Modern technology has expounded upon the way that people look at therapy. New discoveries in the realm of digital counseling have allowed people to develop relationships with therapists and counselors without actually having to leave the comfort of their own homes.

This has sparked some debate. Critics of online therapy say that there’s no way that speaking to a therapist over the internet could replace traditional counseling. Advocates of the digital practice, on the other hand, believe that it could.

Let’s discuss the possibility of online therapy being a viable replacement for counseling.

How Does Online Therapy Work?

Online therapy is quite a simple practice.

The majority of online therapists operate through a digital platform that allows them to connect with clients. Clients are able to schedule appointments through the platform, and therapists are able to store notes about their clients, view schedules, and update their profiles.
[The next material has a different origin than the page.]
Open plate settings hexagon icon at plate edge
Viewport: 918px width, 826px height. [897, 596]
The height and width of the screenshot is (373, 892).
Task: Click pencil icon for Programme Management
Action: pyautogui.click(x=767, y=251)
In most cases, therapists will connect with their clients through the use of video chat. This means that most online sessions require the use of a webcam to be conducted. However, some therapists make exceptions, offering their services via email, text message, or voice call.

Is Online Therapy a Viable Replacement?

There are a number of factors to consider when deciding whether or not online therapy could be a practical replacement for traditional counseling, and if it’s truly effective. Ultimately, the answer to this question depends on the individual who is interested in seeking treatment.

One of the main arguments against online therapy is the fact that certain intimate, emotional and social cues may not be adequately communicated through a video chat. Therapy sessions often deal with the management of difficult, traumatic experiences, and it’s vital that a therapist is able to properly gauge and respond to their client’s level of comfort and emotion.

This problem would be expounded for people who do not have access to a webcam. Attempting to communicate with a therapist via email or text message alone would be akin to reading a self-help book. While this can be a beneficial step for those seeking to manage mental health on their own, it would really be no replacement for traditional therapy.

In this sense, certain people may find that online therapy is inappropriate simply because they are not able to effectively communicate. However, not everyone needs therapy to help them work through traumatic illnesses.

Some people seek therapy for entirely different reasons, and in many cases, clients simply need someone to listen to them while they explore their own problems. Talking with a therapist can be a great way for people to understand themselves better, and a good therapist can reflect ideas and concepts back at their clients, offering advice when necessary.

In this case, it would not really matter if intimate emotional cues were observed. Some people find that they are able to assimilate information just fine through a conversation - be it over a video chat or a telephone.

The bottom line is that online therapy will work well for some, and not for others. However, some people may find that online therapy is not just a replacement for conventional therapy: it provides an opportunity to seek therapy where there would otherwise be none.

People who live in rural areas with no access to therapists, of which there are many, can now communicate with counselors over the internet. As can people struggling with disabilities, or people who are traveling.

This suggests that, while online therapy may not be the end-all replacement for traditional counseling, it certainly has its benefits.


Online therapy is a very useful practice that can help people access therapy from across the globe. However, some critics have spoken out against it, claiming that it’s impossible to achieve the same level of intimacy as one would while speaking to a real therapist.

Ultimately, online therapy will work for some people, and will not work for others. The choice depends on the individual’s personal preference and their needs.